Text segment:
--- Start ---

How has buy-to-let evolved?

From its birth in the mid-1990s, buy-to-let has undergone many changes. The market now is complex, with a myriad of products, and investors even more so. The private rented sector is characterised by diversity and looks very different now than it did more than a decade ago. The private rented sector is now the second largest tenure in England, and is home to 19% of all households, compared to 14% in 2008-09, when it was smaller than the social rented sector.

Lots of changes in tax mean little spare change for landlords

March’s Budget may have been a damp squib for many voters, but changes to the landlord tax system will have a long-lasting impact and force property investors to make a decision. Chancellor Jeremy Hunt is to abolish the Furnished Holiday Lets (FHL) regime from April 2025 and reduce the capital gains tax (CGT) rate for property sales. Combined, experts say the two changes provide further encouragement to landlords to either leave the market or professionalise their operations.

The market has been in recent times the subject of much regulatory change. Not least in the way landlords pay tax. Stamp duty on additional properties, such as second houses and buy-to-let properties, was increased by 3% in April 2016 and since April 2020, landlords have not been allowed to deduct the interest they pay on their mortgage before paying tax. This gave many higher-rate taxpayers 40% tax relief on their mortgage payments at the time. Many landlords have seen their profits significantly fall as a result. With their tax relief halved, this has been particularly difficult for landlords with interest only mortgages paying higher tax rates.

Landlords also have to declare the income used to pay their mortgage on their tax return, while under the old system, they could declare rental income after deducting mortgage repayments. This apparent income rise may push some up into a higher rate tax band, meaning a bigger tax bill.

--- End ---

Document and screenshot pointing records
--- Start ---

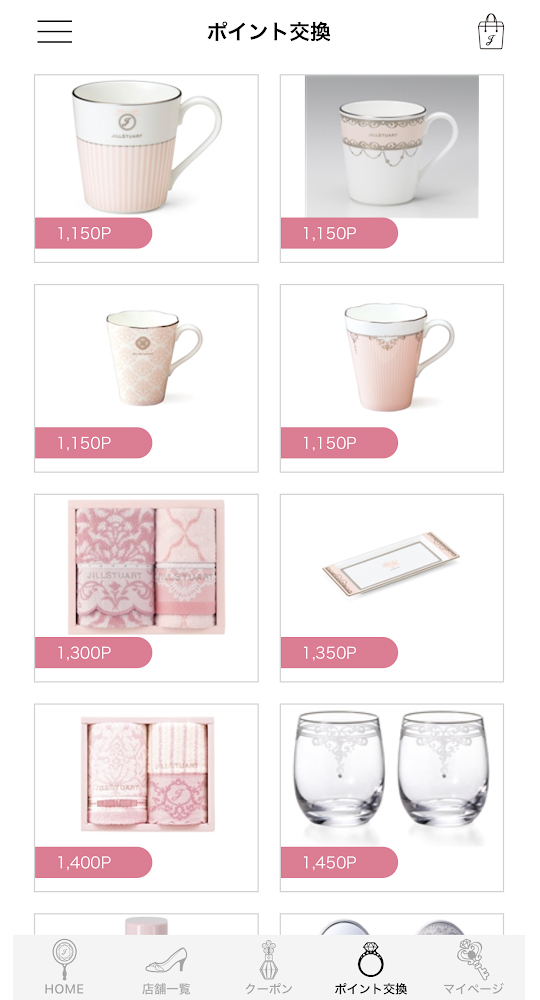View the pair of etched glasses
Viewport: 540px width, 1000px height.
click(x=391, y=777)
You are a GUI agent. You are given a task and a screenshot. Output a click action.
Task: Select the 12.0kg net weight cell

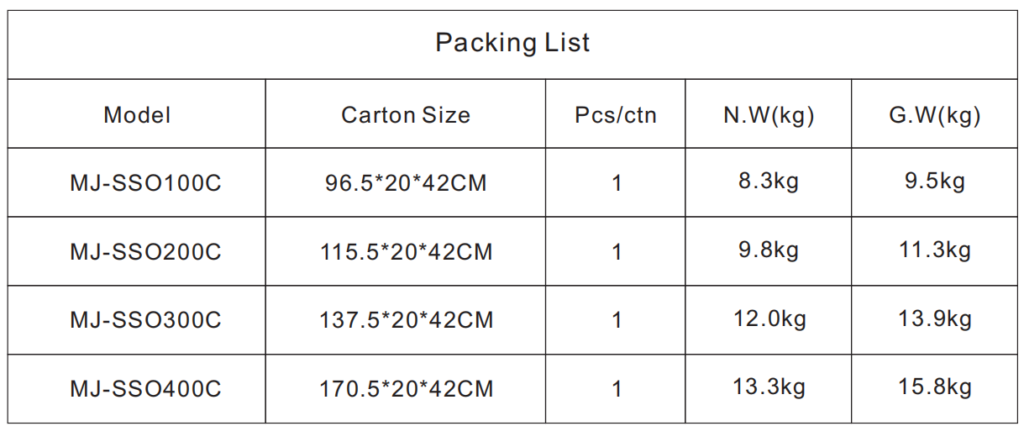tap(769, 319)
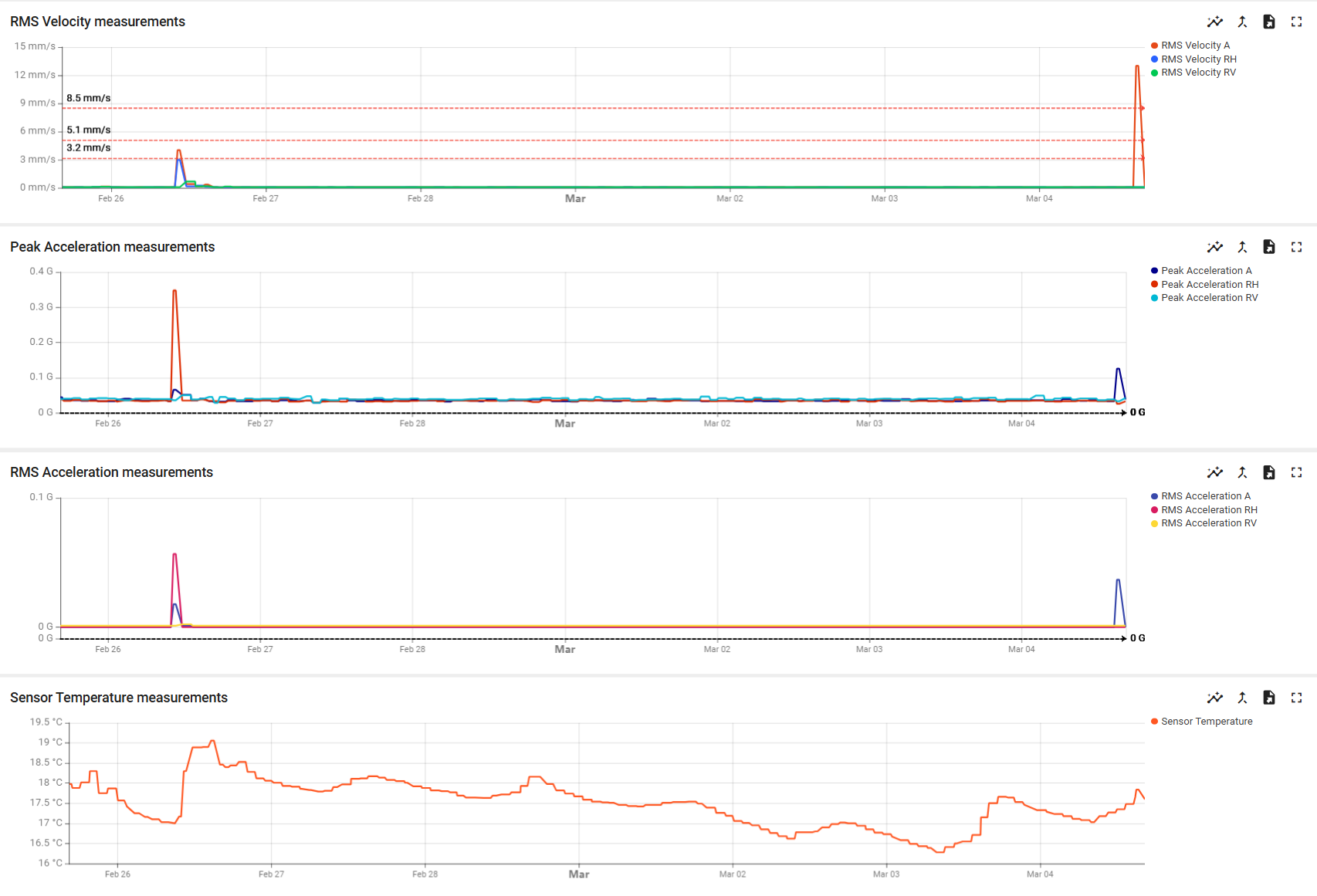Open insights icon on Peak Acceleration chart
Screen dimensions: 1317x896
1214,247
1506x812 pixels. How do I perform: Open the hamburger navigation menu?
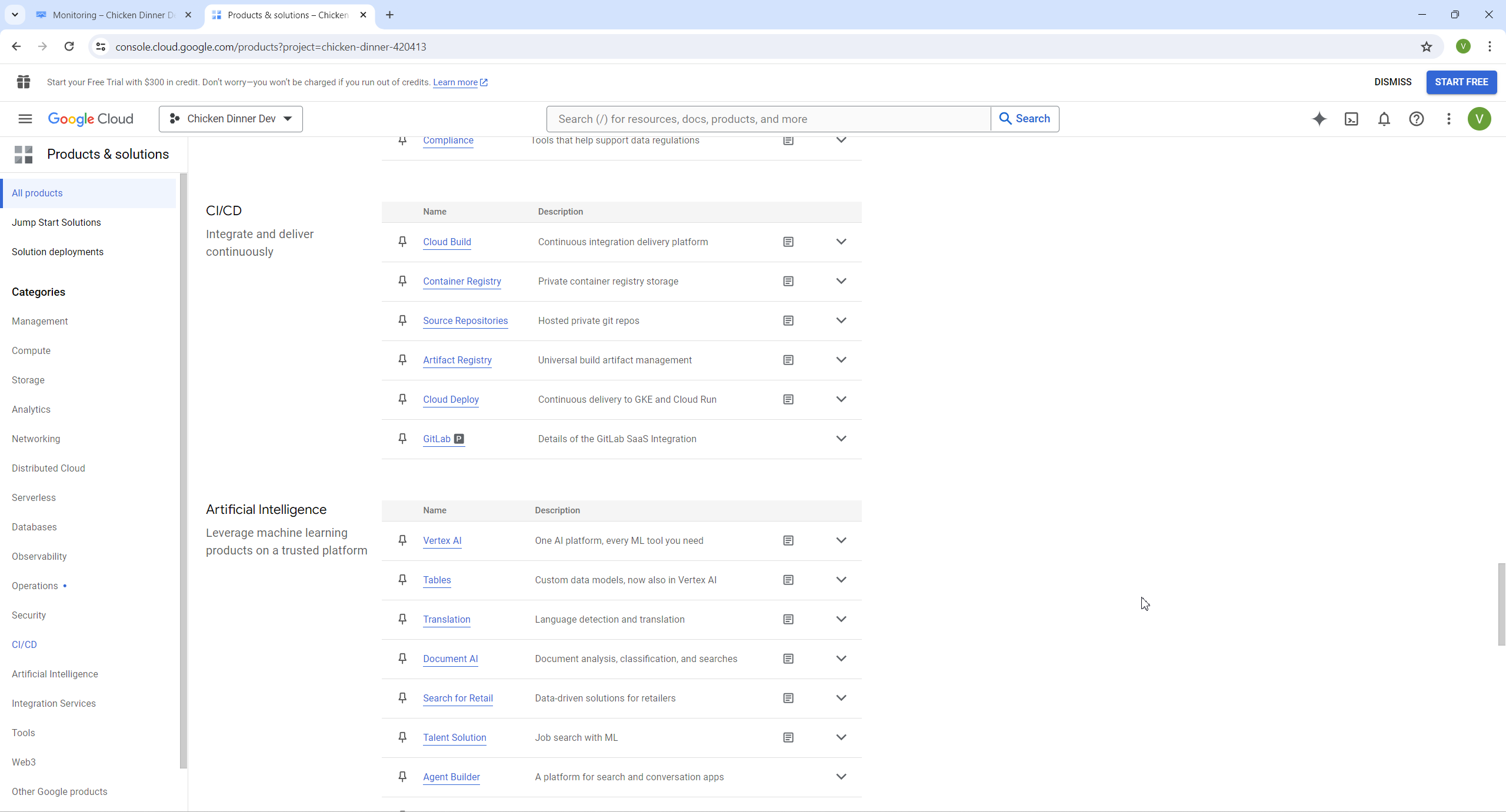click(25, 119)
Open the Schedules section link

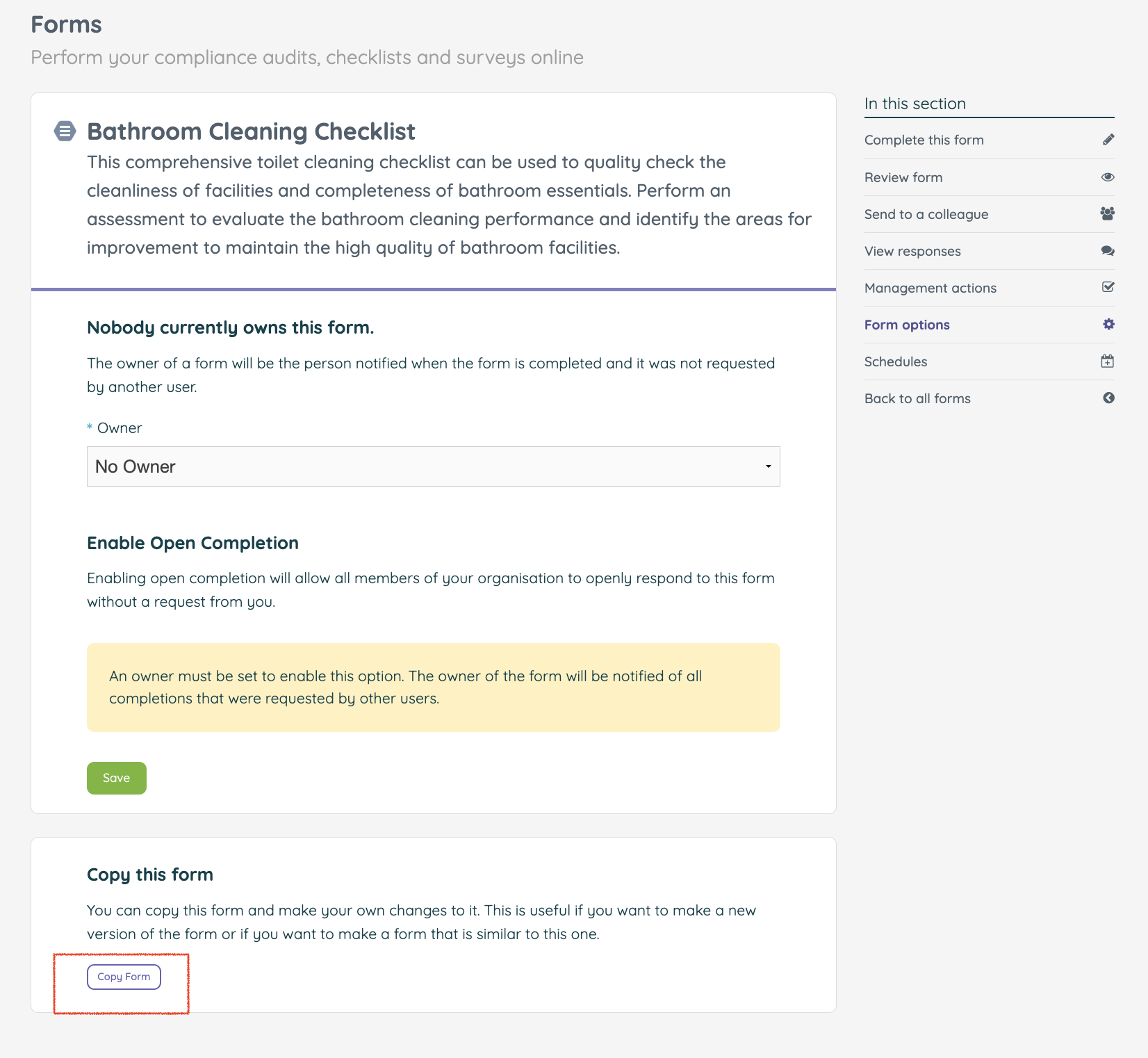click(x=895, y=361)
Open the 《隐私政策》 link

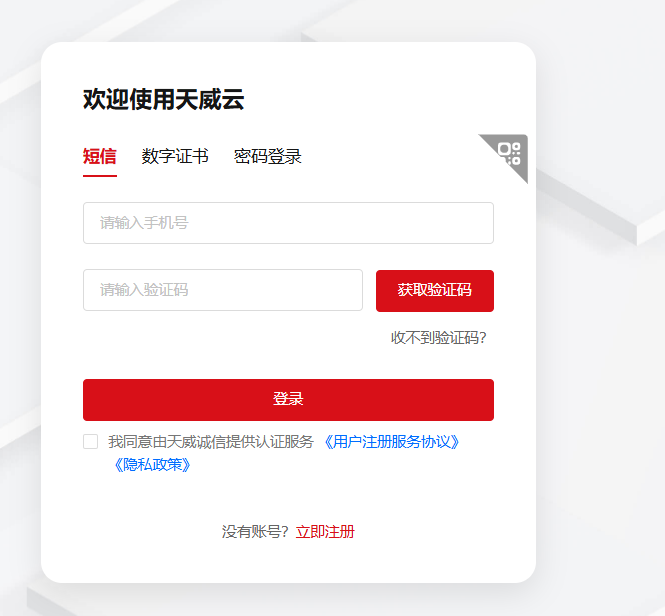pos(153,465)
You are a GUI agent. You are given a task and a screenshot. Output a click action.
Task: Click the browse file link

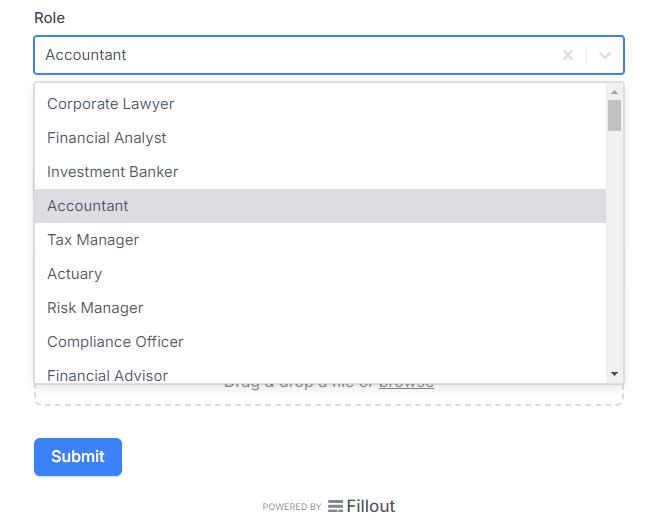(x=406, y=385)
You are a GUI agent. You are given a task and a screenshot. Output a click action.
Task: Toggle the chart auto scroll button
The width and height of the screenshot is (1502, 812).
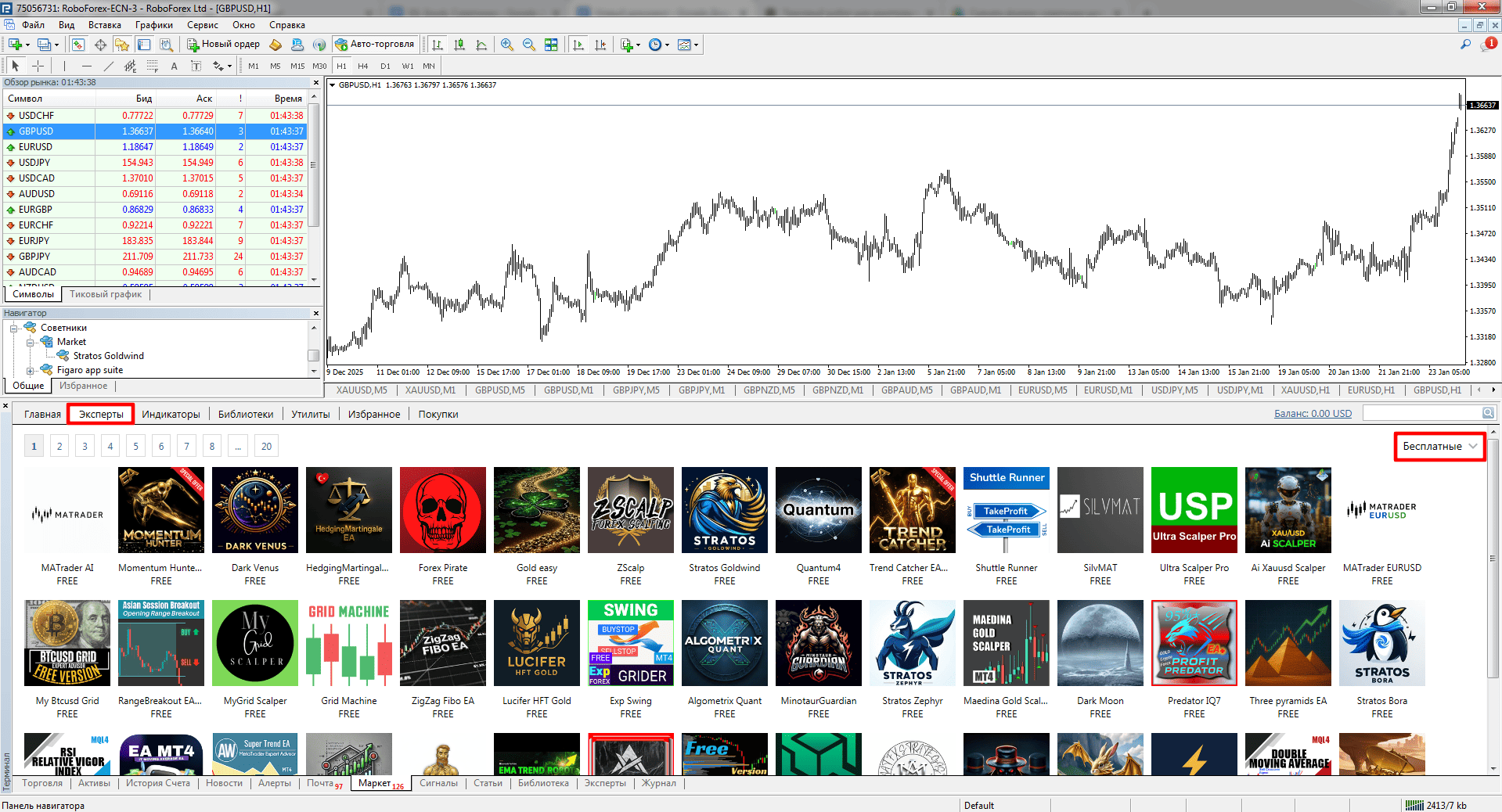[578, 45]
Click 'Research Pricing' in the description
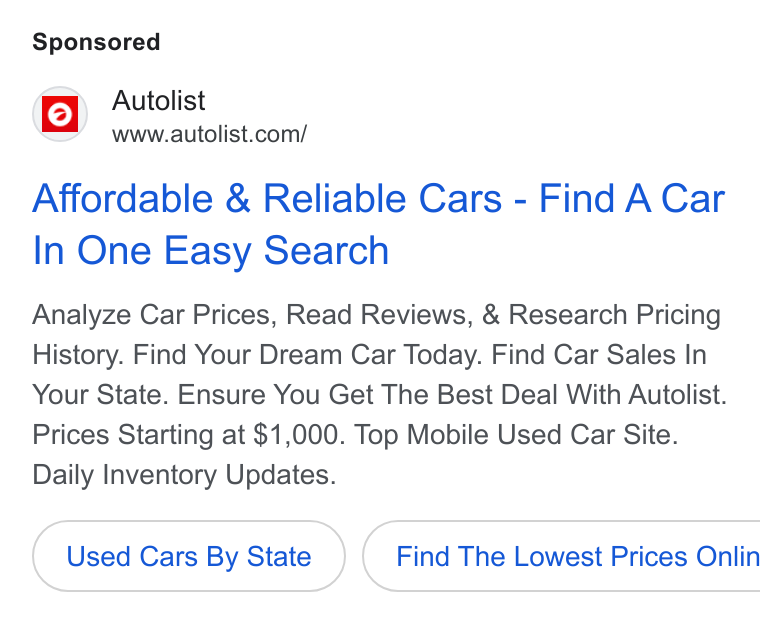The width and height of the screenshot is (760, 624). pyautogui.click(x=615, y=315)
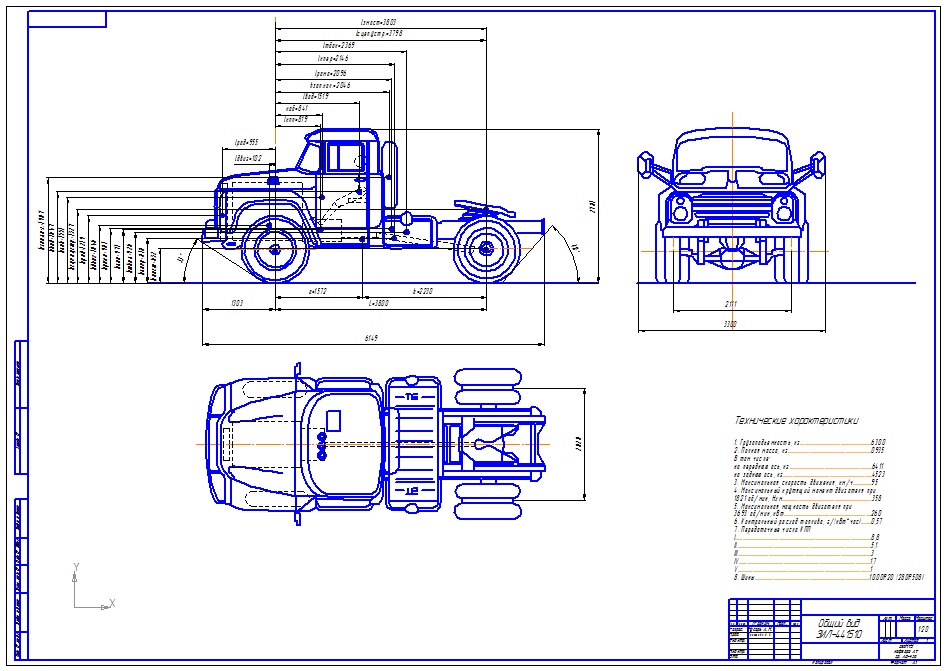Click the Y axis label of the UCS icon

coord(76,567)
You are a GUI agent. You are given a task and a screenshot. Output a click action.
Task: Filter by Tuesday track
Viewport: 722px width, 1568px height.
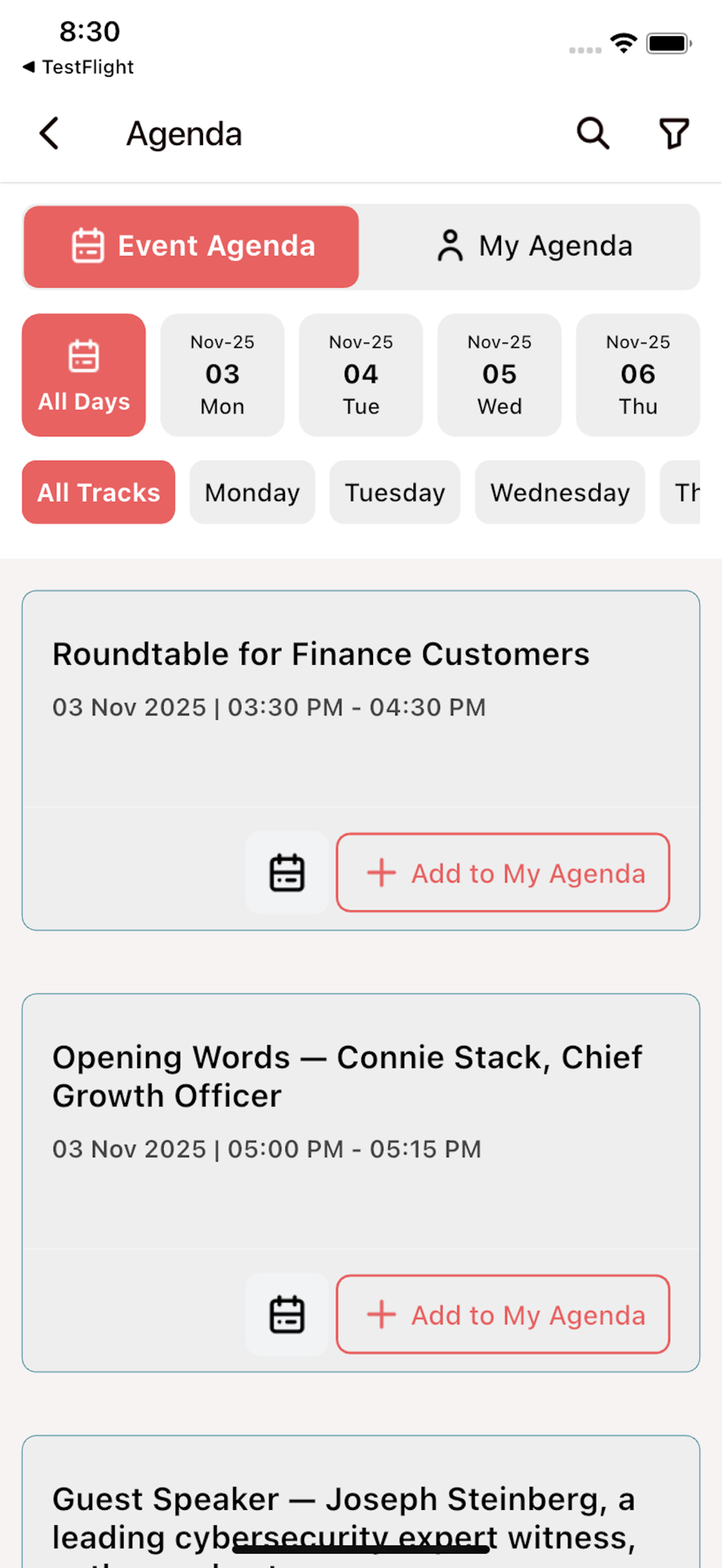coord(395,492)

--- End ---

Written tasks:
1 - According to the buy-to-let article, what share of all households in England lives in the private rented sector?
2 - Please carry on the buy-to-let article from its final sentence.

Per-task outputs:
1 - 19% of all households.

2 -
Social reform

The Renters Reform Bill aims to change the law about rented homes, including provisionally abolishing fixed term assured tenancies and assured shorthold tenancies; imposing obligations on landlords and others in relation to rented homes and temporary and supported accommodation; and for connected purposes. It forbids landlords from outright barring people and includes several measures to make renting more equitable for tenants. Under the new rules set forth in the Renters Reform Bill, which will also determine the frequency of rent increases, tenants will be entitled to fight unfair increases in rent.

The obligations on landlords should not be underestimated. When letting a property in England, a landlord must:

• Keep rented properties safe and free from the most serious health hazards.
• Make sure all gas and electrical installations or equipment are safely installed and maintained.
• Fit and test smoke alarms and carbon monoxide alarms (where applicable).

Where asked to do so by tenants, landlords also have a duty under the Equality Act 2010 to make reasonable adjustments for disabled people when undertaking a letting. Again, for their most recently let property, landlords and agents were asked which of these requirements they had undertaken.

The cost of money

The market is replete with stories of landlords who have been stung by quickly rising costs of finance but whose tenants are on fixed agreements leaving them with financial holes to fill. Many highly geared landlords have fallen by the wayside. Mortgage interest relief is no longer available, so many landlords have seen their profits significantly fall – in particular, higher rate taxpayers. As they can no longer receive 40% tax relief on their mortgage payments, their tax relief is halved. These changes are particularly challenging for landlords with interest-only mortgages paying higher tax rates.

A greener rental market is still on the horizon

While many may have breathed a sigh of relief that landlords will no longer need to upgrade the energy efficiency of their properties the push for net zero will continue to cost all homeowners money. Lenders are increasingly having to take responsibility for the quality of their portfolios so the pressure will intensify as policy makers bear down on banks to reduce their Scope 3 emissions. The cost of being a landlord is not going to diminish.

Why do investors remain?

Investors in the residential property market benefit in two principal ways. The first is to earn rental income. In some areas of the UK, rental yields are still very attractive. At the same time, investors can enjoy capital growth as property value increase. These drivers have not changed. The undersupply of property generally, and affordability issues means there is still a healthy supply of tenants and demand for private rental accommodation. The terms upon which landlords can participate have changed. As with any maturing market, margins have squeezed.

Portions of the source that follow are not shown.